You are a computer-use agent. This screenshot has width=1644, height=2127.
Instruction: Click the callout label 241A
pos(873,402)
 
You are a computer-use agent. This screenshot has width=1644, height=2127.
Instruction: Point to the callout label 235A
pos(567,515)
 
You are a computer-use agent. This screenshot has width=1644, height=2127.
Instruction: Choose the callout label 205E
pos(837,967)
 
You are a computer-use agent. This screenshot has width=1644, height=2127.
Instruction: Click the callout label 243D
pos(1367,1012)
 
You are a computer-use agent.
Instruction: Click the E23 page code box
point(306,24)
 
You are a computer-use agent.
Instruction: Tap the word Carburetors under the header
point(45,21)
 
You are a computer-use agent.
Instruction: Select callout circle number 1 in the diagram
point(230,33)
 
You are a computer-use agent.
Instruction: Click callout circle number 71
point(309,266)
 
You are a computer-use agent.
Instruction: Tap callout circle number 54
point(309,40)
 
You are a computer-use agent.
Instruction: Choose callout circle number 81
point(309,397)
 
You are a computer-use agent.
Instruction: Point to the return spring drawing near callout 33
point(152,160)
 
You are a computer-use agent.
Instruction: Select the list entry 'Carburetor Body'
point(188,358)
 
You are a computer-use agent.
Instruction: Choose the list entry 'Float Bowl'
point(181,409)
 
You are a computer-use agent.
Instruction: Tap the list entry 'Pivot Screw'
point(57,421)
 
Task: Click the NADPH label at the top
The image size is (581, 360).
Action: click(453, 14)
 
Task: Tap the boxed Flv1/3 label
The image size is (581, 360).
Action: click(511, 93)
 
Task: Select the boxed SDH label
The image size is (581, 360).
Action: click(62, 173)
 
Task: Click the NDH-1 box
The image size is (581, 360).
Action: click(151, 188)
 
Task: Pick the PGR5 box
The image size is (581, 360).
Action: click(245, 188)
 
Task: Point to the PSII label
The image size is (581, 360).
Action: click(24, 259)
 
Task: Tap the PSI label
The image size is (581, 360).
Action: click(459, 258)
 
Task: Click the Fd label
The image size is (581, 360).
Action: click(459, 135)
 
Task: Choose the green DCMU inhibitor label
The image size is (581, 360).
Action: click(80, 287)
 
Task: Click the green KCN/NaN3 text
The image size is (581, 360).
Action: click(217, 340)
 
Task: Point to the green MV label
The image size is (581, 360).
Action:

----

## [What is asked]
Write out all of the material above again, from the first line to the last, without changing a single character.

## [Completed exercise]
You are a computer-use agent. This screenshot has width=1644, height=2127.
Instruction: Click the callout label 241A
pos(873,402)
 
You are a computer-use agent. This screenshot has width=1644, height=2127.
Instruction: Point to the callout label 235A
pos(567,515)
 
You are a computer-use agent. This screenshot has width=1644, height=2127.
Instruction: Choose the callout label 205E
pos(837,967)
 
You are a computer-use agent. This screenshot has width=1644, height=2127.
Instruction: Click the callout label 243D
pos(1367,1012)
 
You are a computer-use agent.
Instruction: Click the E23 page code box
point(306,24)
 
You are a computer-use agent.
Instruction: Tap the word Carburetors under the header
point(45,21)
 
You are a computer-use agent.
Instruction: Select callout circle number 1 in the diagram
point(230,33)
 
You are a computer-use agent.
Instruction: Click callout circle number 71
point(309,266)
 
You are a computer-use agent.
Instruction: Tap callout circle number 54
point(309,40)
 
You are a computer-use agent.
Instruction: Choose callout circle number 81
point(309,397)
 
You are a computer-use agent.
Instruction: Point to the return spring drawing near callout 33
point(152,160)
 
You are a computer-use agent.
Instruction: Select the list entry 'Carburetor Body'
point(188,358)
 
You are a computer-use agent.
Instruction: Choose the list entry 'Float Bowl'
point(181,409)
 
You are a computer-use agent.
Instruction: Tap the list entry 'Pivot Screw'
point(57,421)
 
Task: Click the NADPH label at the top
The image size is (581, 360).
Action: click(453, 14)
 
Task: Tap the boxed Flv1/3 label
The image size is (581, 360).
Action: click(511, 93)
 
Task: Select the boxed SDH label
The image size is (581, 360).
Action: click(62, 173)
 
Task: Click the NDH-1 box
The image size is (581, 360).
Action: click(151, 188)
 
Task: Pick the PGR5 box
The image size is (581, 360).
Action: click(245, 188)
 
Task: Point to the PSII label
The image size is (581, 360).
Action: click(24, 259)
 
Task: Tap the PSI label
The image size is (581, 360).
Action: click(459, 258)
 
Task: Click the Fd label
The image size is (581, 360).
Action: click(459, 135)
 
Task: Choose the green DCMU inhibitor label
The image size is (581, 360).
Action: click(80, 287)
 
Task: Click the green KCN/NaN3 text
The image size is (581, 360).
Action: click(217, 340)
 
Task: Point to the green MV label
The image size is (581, 360).
Action:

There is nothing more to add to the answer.